Labour leader Jeremy Corbyn has said he would give local authorities the power to reclaim luxury properties that are left deliberately empty in an attempt to solve the UK’s housing crisis.
Corbyn said it was just one of a number of ways the party planned to intervene in the market.
Speaking on the BBC’s Andrew Marr show he said: “We would give local authorities the power to take over deliberately left vacant properties.”
He claimed there are areas in a lot of housing stress that have luxury blocks of flats built and sold off plan to overseas investors.
“Let’s look at the social priorities here.”
The Labour leader has previously called for the empty homes of the rich in Kensington to be requisitioned to house survivors of the deadly Grenfell tower fire.
Other ways Labour intends to solve the housing crisis include building council properties with life time tenancies at secure rent; greater regulation of the private rented sector; and a government-backed mortgage scheme for first-time buyers.
Corbyn also said the party will buy up to 8,000 houses for the homeless if it were to get into power.
Figures from the Ministry of Housing, Communities and Local Government reveal 4,751 people were sleeping rough in 2017 – the highest figure in the eight years rough sleeping has been tracked.
Labour said if it wins power it would seek to buy up housing association properties when they become vacant and hand them to homeless people, instead of making them available again as affordable homes.
The housing association properties would then be replaced in a wider house building programme.
Labour’s manifesto claimed it will build 100,000 “genuinely affordable” homes for renting and buying each year.
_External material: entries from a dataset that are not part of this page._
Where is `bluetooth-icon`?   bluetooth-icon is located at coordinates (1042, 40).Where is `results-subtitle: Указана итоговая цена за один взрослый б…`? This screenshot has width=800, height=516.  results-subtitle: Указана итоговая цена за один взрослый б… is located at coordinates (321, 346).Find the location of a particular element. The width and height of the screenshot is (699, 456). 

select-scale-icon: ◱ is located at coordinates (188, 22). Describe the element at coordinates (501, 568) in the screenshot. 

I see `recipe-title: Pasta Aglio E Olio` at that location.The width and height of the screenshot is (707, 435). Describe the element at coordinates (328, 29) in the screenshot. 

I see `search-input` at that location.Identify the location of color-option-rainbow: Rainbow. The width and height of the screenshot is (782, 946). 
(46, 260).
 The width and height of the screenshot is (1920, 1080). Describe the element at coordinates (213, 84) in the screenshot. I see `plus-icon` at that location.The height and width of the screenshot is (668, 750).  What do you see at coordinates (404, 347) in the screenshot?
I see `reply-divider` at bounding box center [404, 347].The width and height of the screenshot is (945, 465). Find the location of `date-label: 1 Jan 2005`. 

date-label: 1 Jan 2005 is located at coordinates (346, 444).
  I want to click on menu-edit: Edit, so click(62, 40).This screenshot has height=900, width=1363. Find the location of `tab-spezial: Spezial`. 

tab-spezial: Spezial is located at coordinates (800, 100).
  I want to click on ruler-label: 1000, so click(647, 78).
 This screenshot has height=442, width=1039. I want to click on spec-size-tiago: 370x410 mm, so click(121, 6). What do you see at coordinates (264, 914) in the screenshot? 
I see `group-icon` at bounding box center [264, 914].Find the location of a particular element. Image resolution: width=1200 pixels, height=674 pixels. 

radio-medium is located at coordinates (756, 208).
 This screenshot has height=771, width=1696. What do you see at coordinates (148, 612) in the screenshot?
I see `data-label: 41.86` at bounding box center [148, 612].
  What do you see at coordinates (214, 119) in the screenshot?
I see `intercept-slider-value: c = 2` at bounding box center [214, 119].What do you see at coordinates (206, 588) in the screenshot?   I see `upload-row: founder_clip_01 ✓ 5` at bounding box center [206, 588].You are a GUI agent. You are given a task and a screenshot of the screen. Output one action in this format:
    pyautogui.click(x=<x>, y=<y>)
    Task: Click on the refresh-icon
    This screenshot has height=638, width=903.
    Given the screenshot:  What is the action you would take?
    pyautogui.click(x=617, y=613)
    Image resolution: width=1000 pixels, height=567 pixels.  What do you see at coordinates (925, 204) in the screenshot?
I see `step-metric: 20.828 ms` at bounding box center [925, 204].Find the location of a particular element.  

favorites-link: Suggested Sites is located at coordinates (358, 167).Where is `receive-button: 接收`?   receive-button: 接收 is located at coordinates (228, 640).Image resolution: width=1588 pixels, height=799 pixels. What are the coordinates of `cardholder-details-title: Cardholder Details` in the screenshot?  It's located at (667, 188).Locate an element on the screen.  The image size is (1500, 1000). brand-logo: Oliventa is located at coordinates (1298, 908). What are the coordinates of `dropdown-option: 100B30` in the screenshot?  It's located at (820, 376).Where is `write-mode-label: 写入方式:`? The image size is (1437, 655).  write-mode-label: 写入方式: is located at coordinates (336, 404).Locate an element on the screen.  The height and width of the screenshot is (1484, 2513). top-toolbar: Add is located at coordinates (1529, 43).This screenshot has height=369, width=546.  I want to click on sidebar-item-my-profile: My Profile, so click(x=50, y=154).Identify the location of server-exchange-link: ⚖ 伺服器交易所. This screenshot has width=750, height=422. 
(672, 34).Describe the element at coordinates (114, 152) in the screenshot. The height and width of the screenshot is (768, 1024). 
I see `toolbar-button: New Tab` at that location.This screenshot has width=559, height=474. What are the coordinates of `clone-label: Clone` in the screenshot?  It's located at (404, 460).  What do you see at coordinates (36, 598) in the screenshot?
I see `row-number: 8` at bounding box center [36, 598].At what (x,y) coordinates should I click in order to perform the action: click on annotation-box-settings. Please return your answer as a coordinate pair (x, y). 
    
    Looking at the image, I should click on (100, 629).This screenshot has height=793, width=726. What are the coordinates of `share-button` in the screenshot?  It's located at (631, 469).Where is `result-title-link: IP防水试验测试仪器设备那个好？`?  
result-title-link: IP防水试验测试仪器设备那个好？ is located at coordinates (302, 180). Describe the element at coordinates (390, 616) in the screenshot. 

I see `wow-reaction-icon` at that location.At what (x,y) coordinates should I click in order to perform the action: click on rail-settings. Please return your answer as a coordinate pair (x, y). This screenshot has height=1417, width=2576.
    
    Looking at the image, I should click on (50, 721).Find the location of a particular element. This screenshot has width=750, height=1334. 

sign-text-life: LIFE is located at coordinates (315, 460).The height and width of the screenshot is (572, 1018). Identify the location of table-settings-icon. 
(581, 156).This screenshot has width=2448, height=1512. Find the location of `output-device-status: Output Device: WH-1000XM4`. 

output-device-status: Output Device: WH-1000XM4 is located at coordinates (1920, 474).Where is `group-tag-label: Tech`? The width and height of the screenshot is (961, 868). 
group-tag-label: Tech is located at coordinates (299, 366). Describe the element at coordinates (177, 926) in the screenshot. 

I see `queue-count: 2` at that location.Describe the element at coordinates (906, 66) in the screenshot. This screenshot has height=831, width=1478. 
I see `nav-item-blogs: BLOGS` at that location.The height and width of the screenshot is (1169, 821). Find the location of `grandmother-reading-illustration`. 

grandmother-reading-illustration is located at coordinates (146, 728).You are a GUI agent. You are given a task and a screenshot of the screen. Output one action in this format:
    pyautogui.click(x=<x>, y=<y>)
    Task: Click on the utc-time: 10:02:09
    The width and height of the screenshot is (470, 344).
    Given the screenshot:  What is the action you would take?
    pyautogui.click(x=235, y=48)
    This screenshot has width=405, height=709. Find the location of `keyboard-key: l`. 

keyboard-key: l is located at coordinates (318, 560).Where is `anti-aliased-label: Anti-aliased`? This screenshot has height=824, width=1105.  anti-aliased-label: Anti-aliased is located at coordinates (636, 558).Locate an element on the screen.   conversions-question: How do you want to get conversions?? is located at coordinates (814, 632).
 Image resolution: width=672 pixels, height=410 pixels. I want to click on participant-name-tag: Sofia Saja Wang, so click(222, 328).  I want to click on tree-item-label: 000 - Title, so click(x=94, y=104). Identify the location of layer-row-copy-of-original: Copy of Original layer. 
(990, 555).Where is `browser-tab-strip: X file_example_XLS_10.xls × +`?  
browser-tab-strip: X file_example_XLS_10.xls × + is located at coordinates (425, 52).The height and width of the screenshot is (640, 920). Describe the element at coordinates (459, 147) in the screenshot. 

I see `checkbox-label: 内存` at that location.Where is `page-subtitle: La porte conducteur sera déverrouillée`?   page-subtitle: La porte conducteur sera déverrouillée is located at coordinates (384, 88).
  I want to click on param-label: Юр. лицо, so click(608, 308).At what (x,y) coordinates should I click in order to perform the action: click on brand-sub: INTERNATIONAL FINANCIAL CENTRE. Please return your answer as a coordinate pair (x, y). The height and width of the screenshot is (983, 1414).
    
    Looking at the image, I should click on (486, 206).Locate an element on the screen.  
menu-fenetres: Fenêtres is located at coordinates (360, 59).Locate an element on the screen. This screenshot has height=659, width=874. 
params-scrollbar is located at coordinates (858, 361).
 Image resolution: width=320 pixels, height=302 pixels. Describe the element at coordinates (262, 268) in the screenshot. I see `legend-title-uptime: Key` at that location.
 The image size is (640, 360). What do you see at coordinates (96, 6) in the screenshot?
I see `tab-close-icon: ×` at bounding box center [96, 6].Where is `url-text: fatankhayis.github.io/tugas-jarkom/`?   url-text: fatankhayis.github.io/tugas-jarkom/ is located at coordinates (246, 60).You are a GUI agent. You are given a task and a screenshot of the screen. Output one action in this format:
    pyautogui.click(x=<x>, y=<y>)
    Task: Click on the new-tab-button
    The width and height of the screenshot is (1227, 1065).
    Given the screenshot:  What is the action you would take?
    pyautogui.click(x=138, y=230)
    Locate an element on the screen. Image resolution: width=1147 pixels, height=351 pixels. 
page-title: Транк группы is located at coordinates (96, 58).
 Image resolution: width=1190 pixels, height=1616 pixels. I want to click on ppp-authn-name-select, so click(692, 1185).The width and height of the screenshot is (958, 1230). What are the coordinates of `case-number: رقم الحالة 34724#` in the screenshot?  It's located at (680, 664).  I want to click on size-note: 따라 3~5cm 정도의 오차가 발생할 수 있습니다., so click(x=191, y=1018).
“The problem is homeless people, rough sleepers, beg to get money for a night shelter, stay in the night shelter or a hostel. The problem then is move on accommodation, the problem then is not having an address, without which they can’t get a job or claim benefits,” he said.
He added: “There is something grossly insulting about the idea you would build a luxury block… deliberately keep it empty knowing that with property price inflation the investor is going to make 10% or 12% a year… maybe a bit less but they are going to make a fair amount out of it. Surely we have to have a social objective and a social priority in our society.”
DealMakerz thinks Corbyn’s ideas could get a lot of support, particularly after recent figures revealed more than half of nearly 2,000 luxury properties built in London last year remain unsold.
The flats, complete with private gyms, swimming pools and cinema rooms, are lying empty as hundreds of thousands of would-be first-time buyers struggle to find an affordable home.
But where the money will come from to buy and reclaim flats is another matter – not to mention the lengthy and convoluted legal disputes that could arise.